Only the lines from the one containing "This screenshot has" through the end of the listing belong in the answer, repeated exactly, with no pictures.

───── DATASET

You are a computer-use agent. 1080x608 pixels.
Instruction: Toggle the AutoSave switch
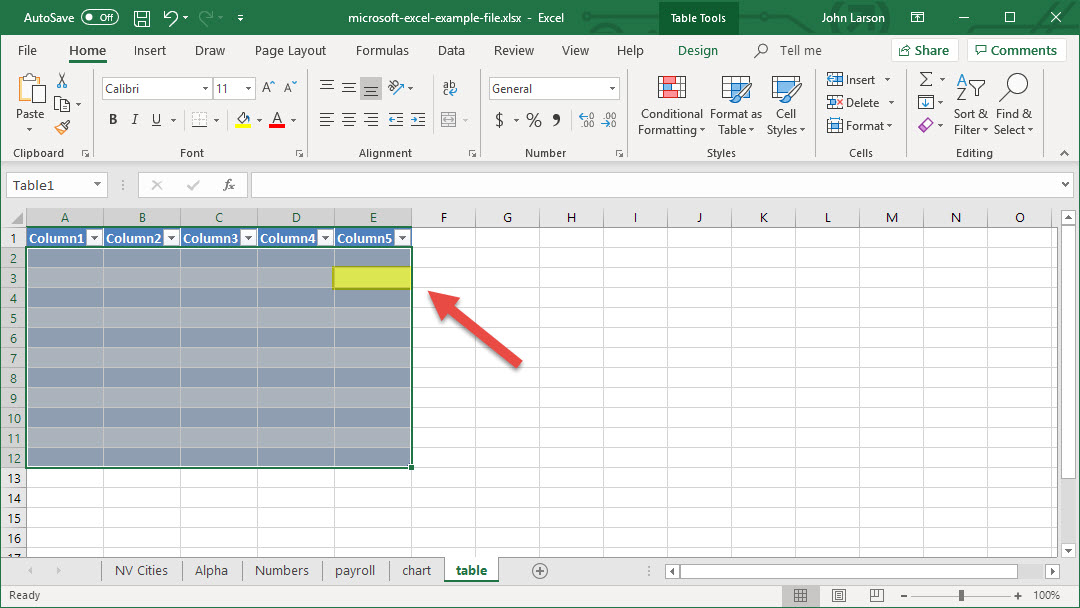click(x=99, y=18)
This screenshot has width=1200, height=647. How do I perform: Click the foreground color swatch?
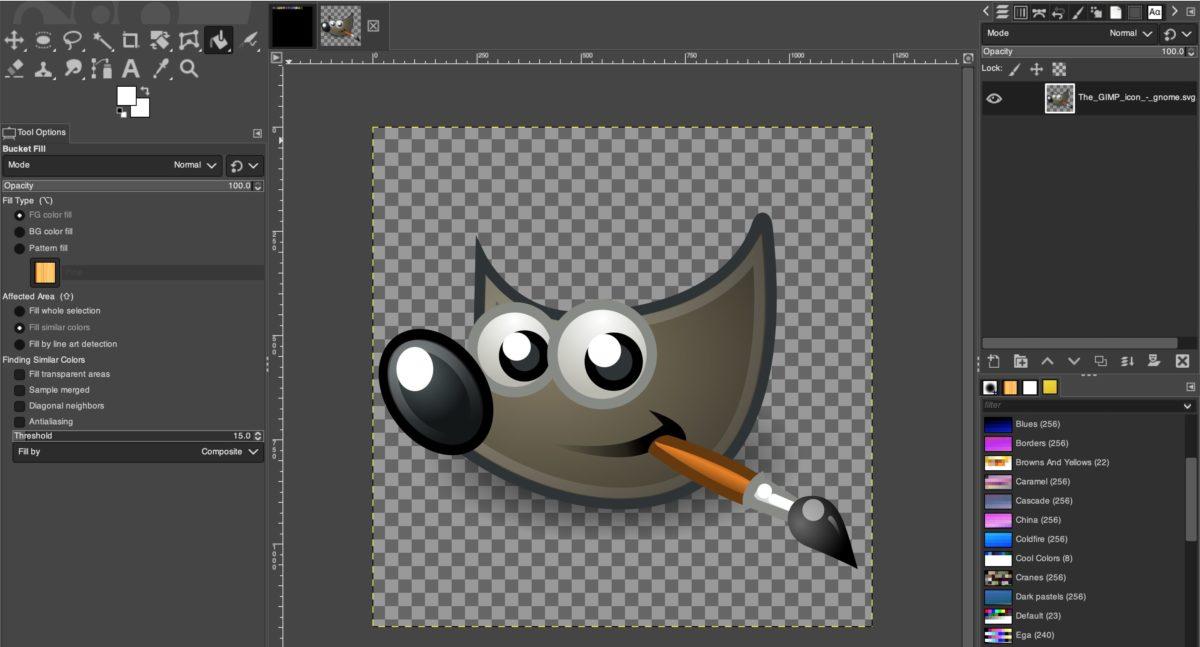pyautogui.click(x=126, y=96)
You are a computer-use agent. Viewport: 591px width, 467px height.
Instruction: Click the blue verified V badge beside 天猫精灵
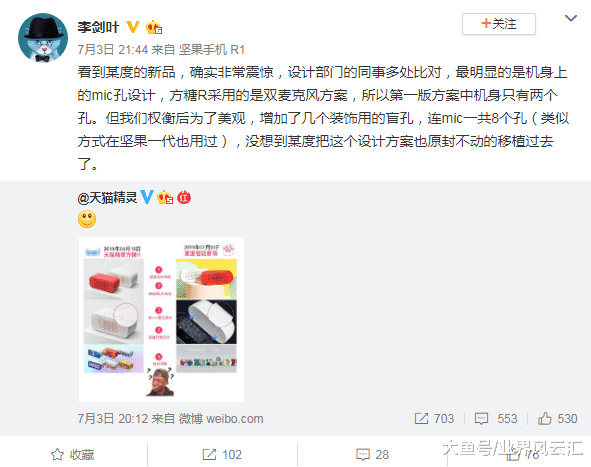147,197
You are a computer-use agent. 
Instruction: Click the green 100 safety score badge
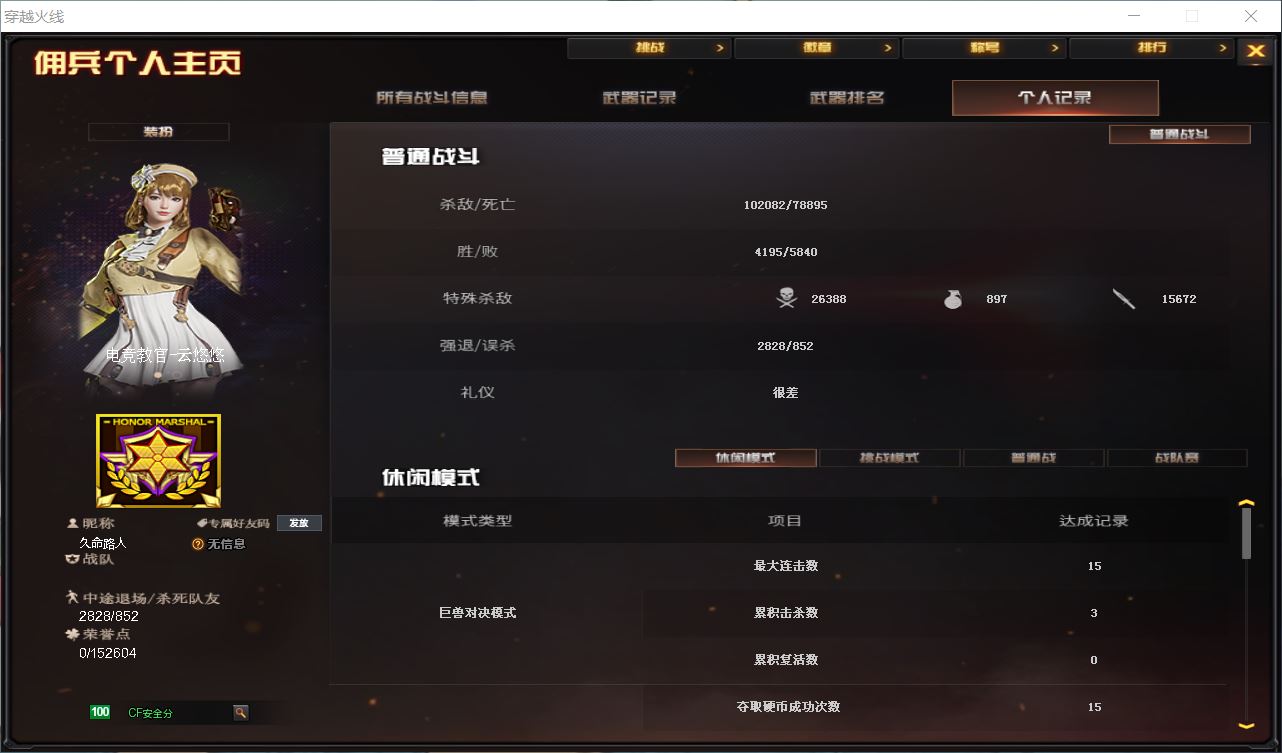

──────────

### ANSWER TO THE EXERCISE
This screenshot has width=1200, height=647. How do I perform: Click the foreground color swatch?
pyautogui.click(x=126, y=96)
You are a computer-use agent. Viewport: 591px width, 467px height.
Instruction: Click the blue verified V badge beside 天猫精灵
147,197
You are a computer-use agent. 
Instruction: Click the green 100 safety score badge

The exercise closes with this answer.